Has this happened in athletics though? Of course that it wrong, but I have yet to see concrete examples in athletics where a biological male is competing with the women because he self-identifies as female.

If I remember correctly, one Fallon Fox was a dude who went boxing against females. You can imagine what happened.

Which intersex conditions in particular would you like to prevent from competing against women?

Rather easy: Those who have, or had at some point in their lives, higher testosterone than women.
For all I know, hip bone development, and other bone development is also influenced by testosterone, so no testosterone, no problem, but I'm happy to be corrected if someone knows otherwise.
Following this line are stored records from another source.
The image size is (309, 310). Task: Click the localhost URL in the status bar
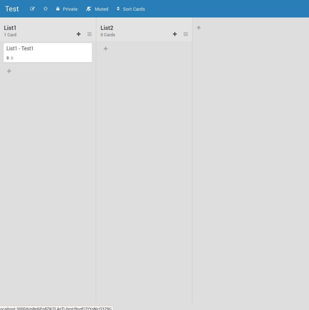click(x=56, y=308)
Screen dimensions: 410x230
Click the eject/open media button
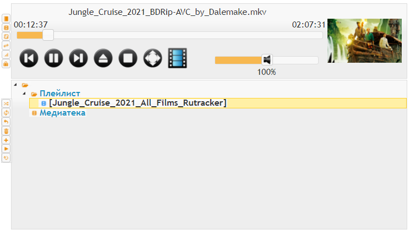coord(103,58)
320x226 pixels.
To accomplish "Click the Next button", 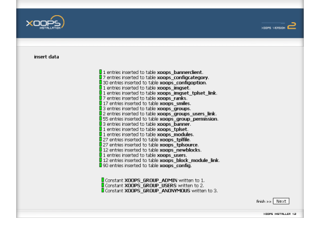I will point(281,201).
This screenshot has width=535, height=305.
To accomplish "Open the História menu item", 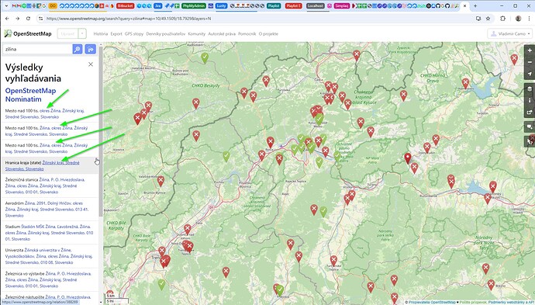I will point(101,34).
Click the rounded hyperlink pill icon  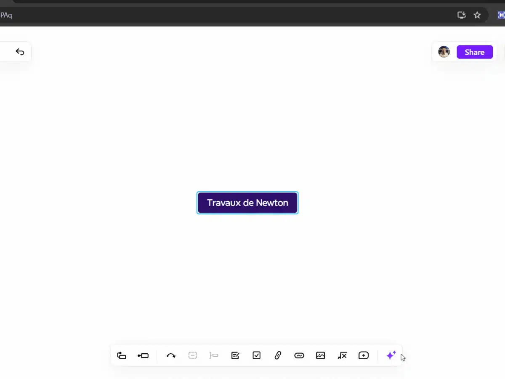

No idea how androgen insensitivity plays out. The individuals in question are usually psychologically healthy, so they cannot be completely insensitive to testosterone.

But no, I don't think intersex people are entitled to compete against women. They can compete against men. Where they may have a disadvantage, but, guess what? So have disabled men, who still have to compete against men, or, revolutionary thought, petition for their own category. Wherein they aren't all evenly matched, either.

If disabled people can have their own category, despite all disabilities being different, then why can't intersex people?

Birdchangedname · 12/08/2017 10:31

Papafran the law hasn't changed yet, until it does a person needs a doctor to sign off for the official records.

The proposal in motion at the moment is to change that, meaning anyone can decide to change their registered gender, and as a consequence compete as they choose, and to complain about this would be a hate crime.

BoneyBackJefferson · 12/08/2017 10:33

Papafran
Yes, Alec but she runs the 1500 metres about 30-40 seconds slower than the men.

But she is not a man, but has male characteristics that give her an edge.
Which is her chosen event would make her faster than other women but still slower than men.

VestalVirgin · 12/08/2017 10:33

My understanding is that a basic chromosome test wasused to determine eligibility until the 1960s but this approach was abandoned when a number of high profile athletes failed the test.

WTF? The mind boggles.

nolongersurprised · 12/08/2017 10:34

vestal But those people with intersex with higher functional testosterone are excluded already.

I'm not sure what you mean by "the individuals in question are usually physiologically healthy so they cannot be completely insensitive to testosterone?"